Search the entries below for "using" and copy each matching line.

-=-=-=-=-

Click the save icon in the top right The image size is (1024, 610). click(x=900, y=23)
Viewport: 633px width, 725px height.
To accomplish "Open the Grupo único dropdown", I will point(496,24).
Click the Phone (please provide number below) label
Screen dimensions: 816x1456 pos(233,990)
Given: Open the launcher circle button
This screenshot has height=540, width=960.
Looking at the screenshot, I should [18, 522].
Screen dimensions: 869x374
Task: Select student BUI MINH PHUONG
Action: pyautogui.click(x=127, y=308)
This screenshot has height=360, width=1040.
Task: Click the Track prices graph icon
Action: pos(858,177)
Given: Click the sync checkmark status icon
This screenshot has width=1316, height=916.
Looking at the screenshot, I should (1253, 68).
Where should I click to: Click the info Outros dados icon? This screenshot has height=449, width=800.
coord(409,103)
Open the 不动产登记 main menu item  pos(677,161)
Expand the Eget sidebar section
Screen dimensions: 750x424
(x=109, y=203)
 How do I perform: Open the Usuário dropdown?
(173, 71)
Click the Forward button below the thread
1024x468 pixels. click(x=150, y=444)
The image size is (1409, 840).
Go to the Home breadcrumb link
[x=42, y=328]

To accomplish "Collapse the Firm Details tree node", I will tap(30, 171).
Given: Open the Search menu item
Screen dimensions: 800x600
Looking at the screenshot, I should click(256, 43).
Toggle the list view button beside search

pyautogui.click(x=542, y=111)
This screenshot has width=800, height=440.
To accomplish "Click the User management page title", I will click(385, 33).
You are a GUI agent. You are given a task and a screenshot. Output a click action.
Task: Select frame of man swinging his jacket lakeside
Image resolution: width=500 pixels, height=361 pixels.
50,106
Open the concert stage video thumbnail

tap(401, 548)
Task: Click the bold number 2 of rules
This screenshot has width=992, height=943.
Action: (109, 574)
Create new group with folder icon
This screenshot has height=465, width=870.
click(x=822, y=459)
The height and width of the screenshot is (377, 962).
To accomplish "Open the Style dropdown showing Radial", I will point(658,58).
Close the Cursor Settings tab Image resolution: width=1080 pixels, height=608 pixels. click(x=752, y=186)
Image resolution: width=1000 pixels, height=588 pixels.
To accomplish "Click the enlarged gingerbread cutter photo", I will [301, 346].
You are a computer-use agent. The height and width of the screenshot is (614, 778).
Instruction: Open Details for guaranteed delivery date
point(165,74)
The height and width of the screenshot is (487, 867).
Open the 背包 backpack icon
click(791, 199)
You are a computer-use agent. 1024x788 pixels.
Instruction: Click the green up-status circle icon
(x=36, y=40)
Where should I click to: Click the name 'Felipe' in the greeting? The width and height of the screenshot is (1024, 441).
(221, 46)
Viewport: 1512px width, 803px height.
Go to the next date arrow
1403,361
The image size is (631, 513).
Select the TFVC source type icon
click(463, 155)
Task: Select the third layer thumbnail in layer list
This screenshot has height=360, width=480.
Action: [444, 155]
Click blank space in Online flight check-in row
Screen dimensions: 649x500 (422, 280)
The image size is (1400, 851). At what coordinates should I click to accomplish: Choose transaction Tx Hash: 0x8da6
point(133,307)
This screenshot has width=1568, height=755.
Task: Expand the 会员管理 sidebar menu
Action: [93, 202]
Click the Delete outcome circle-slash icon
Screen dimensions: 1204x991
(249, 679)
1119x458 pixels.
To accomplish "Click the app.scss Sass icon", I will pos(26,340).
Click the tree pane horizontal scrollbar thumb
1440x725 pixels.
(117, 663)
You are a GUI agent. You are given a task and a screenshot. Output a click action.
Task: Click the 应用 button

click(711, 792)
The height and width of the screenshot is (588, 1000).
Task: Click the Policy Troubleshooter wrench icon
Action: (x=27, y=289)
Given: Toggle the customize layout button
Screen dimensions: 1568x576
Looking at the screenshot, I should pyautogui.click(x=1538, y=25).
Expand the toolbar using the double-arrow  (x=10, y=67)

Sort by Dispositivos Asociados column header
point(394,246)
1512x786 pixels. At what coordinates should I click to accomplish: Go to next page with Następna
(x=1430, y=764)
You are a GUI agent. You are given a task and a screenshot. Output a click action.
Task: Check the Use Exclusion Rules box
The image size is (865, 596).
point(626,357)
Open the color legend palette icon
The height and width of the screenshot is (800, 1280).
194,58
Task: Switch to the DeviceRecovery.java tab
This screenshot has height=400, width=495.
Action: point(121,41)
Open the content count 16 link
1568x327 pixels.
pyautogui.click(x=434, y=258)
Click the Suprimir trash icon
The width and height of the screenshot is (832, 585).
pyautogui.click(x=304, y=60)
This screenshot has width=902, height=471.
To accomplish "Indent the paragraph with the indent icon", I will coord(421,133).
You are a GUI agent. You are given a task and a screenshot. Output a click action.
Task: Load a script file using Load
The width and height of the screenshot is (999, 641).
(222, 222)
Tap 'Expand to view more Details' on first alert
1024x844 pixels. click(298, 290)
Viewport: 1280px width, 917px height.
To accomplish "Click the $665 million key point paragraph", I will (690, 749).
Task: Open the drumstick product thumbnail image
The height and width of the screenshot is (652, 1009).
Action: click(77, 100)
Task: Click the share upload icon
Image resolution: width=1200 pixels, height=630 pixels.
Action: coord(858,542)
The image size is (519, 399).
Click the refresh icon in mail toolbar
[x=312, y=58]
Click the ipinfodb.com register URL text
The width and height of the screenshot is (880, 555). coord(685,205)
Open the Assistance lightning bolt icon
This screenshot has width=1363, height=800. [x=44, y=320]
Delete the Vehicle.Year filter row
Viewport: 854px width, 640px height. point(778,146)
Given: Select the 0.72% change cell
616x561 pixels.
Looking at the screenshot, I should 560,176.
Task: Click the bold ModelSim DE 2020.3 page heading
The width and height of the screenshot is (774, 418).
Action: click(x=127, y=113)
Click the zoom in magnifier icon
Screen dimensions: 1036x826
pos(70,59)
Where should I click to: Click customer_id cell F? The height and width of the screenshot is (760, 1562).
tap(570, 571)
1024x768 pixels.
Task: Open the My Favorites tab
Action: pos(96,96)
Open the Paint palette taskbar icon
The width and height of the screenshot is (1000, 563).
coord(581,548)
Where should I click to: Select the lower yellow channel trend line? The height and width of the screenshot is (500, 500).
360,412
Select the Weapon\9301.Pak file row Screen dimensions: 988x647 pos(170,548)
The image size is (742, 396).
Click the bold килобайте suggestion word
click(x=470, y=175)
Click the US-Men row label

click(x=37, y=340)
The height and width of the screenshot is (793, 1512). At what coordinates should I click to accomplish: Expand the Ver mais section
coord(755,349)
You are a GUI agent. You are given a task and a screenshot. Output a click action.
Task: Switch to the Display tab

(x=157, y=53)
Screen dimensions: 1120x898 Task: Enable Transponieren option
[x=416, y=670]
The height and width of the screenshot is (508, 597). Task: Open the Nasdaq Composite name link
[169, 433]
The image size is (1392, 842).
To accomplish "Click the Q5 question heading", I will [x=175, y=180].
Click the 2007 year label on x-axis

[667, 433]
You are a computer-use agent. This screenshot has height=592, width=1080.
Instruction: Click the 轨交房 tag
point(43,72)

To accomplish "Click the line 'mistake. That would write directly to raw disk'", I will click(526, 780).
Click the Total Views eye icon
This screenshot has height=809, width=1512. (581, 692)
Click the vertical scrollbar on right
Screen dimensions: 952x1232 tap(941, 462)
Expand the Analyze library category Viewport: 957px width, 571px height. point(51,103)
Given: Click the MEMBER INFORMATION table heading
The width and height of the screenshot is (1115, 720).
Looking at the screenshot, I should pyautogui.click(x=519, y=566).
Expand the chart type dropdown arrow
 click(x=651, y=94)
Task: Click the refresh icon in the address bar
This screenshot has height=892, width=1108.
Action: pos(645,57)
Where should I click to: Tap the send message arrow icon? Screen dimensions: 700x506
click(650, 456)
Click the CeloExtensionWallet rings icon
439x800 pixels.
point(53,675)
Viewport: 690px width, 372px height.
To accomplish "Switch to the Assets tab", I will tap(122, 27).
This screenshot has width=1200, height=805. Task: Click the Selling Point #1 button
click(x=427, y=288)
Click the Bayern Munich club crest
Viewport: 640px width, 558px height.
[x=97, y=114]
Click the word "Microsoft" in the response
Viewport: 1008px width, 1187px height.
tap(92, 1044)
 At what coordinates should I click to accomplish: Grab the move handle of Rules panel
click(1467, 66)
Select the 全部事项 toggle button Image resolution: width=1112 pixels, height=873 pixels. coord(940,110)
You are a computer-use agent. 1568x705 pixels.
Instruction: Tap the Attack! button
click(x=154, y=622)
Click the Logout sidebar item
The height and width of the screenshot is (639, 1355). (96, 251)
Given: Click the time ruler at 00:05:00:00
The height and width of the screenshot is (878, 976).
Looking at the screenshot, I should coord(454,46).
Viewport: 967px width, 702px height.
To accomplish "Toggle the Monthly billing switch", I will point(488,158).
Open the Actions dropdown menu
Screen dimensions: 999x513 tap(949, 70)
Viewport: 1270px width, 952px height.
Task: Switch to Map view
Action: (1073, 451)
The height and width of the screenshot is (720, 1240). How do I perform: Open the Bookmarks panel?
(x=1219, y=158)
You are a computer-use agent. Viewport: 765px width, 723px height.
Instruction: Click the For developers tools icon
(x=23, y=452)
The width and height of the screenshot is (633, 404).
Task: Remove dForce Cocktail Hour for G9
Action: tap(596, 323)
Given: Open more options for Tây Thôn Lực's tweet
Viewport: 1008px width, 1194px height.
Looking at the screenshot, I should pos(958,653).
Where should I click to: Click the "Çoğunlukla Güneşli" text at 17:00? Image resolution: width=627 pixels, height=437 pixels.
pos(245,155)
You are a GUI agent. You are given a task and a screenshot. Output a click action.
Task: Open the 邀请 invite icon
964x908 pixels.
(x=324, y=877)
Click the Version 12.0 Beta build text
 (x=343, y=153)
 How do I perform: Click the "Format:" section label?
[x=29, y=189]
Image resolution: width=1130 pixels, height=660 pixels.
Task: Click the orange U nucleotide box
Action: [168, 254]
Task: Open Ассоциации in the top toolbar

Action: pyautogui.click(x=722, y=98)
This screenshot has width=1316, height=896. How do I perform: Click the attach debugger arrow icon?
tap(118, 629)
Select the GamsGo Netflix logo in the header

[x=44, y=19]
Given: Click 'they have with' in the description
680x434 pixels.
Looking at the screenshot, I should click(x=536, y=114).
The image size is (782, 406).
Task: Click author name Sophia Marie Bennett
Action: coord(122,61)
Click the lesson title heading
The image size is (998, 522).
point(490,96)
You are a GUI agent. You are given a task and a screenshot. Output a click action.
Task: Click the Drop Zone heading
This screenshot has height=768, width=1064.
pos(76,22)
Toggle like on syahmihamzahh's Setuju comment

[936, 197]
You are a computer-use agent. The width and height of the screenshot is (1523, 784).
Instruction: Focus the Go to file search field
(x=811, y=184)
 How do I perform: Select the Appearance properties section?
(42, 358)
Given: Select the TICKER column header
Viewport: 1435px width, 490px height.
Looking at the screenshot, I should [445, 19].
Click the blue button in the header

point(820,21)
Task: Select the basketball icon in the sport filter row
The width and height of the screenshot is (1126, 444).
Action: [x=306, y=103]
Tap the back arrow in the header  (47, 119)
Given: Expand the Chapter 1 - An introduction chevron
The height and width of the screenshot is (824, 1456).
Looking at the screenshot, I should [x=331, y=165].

-=-=-=-=-

_SOLUTION FOR THIS TASK_:
Expand the toolbar using the double-arrow  (x=10, y=67)
Task: Load a script file using Load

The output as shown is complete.